Destinasi Liburanmu: Melirik Kampung Sisi Citarum

CNN Indonesia
Sabtu, 24 Jun 2017 08:43 WIB
Tentang sebuah kampung yang kecil dan religius di sisi Sungai Citarum. Benarkah tak boleh dimasuki mereka yang bukan beragama Islam?
Gerbang masuk kampung Mahmud di Bandung (commons.wikimedia.org/SU05Anisa)
Bandung, CNN Indonesia -- “Kampung Mahmud itu dibuat sama Sembah Eyang Dalem Haji Abdul Manaf yang nyebarin agama islam di daerah bandung awal-awal,” ujar Haji Syafeii.

Sebagai tokoh masyarakat Kampung Adat Mahmud, Haji Syafeii bukan semata-mata memiliki tujuan aneh. Ia ditunjuk oleh masyarakat dan ditugaskan untuk melanjutkan tugas tokoh lainnya yang sudah meninggal.

□ □ □

# Yang Perlu Dikerjakan
Ketik ulang bagian petikan tentang Kampung Mahmud di atas tanpa mengubah satu huruf pun, mulai dari "Destinasi Liburanmu: Melirik" dan berakhir pada "di Bandung (commons.wikimedia.org/SU05Anisa)".

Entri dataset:
□ □ □

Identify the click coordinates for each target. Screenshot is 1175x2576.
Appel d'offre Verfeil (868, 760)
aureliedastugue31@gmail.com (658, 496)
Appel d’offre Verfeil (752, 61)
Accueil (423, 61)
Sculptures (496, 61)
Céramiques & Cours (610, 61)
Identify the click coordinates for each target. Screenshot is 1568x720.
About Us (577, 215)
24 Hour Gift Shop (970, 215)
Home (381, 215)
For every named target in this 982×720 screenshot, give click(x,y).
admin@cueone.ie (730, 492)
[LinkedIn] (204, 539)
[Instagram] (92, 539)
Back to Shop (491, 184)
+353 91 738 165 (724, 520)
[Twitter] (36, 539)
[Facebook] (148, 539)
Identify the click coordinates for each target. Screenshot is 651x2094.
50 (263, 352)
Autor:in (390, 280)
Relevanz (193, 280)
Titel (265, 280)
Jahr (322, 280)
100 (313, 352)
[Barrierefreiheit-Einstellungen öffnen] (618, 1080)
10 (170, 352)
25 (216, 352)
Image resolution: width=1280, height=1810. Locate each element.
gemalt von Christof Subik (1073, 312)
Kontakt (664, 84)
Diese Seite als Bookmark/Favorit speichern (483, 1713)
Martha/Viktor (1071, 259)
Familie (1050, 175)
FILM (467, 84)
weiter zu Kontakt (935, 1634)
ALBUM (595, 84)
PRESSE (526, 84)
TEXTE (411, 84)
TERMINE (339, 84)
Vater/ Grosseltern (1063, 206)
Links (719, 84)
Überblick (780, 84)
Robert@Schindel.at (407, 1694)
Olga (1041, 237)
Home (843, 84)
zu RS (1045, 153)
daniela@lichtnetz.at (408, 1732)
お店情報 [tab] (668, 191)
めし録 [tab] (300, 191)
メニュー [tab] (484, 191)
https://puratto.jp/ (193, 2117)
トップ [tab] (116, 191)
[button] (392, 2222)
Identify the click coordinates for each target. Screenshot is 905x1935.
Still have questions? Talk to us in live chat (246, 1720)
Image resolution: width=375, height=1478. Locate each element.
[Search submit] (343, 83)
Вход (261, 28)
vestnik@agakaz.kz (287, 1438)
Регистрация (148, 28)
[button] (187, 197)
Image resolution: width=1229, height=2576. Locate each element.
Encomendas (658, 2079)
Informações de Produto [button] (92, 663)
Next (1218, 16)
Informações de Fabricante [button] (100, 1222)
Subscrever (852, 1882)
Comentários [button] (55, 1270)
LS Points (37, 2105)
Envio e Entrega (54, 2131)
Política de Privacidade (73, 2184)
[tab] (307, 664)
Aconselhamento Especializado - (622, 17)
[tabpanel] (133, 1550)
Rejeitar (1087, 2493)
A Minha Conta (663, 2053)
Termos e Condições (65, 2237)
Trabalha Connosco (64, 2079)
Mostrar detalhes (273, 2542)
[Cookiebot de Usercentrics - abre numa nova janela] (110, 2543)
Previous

□ □ □

# Hasil
Destinasi Liburanmu: Melirik Kampung Sisi Citarum

CNN Indonesia
Sabtu, 24 Jun 2017 08:43 WIB
Tentang sebuah kampung yang kecil dan religius di sisi Sungai Citarum. Benarkah tak boleh dimasuki mereka yang bukan beragama Islam?
Gerbang masuk kampung Mahmud di Bandung (commons.wikimedia.org/SU05Anisa)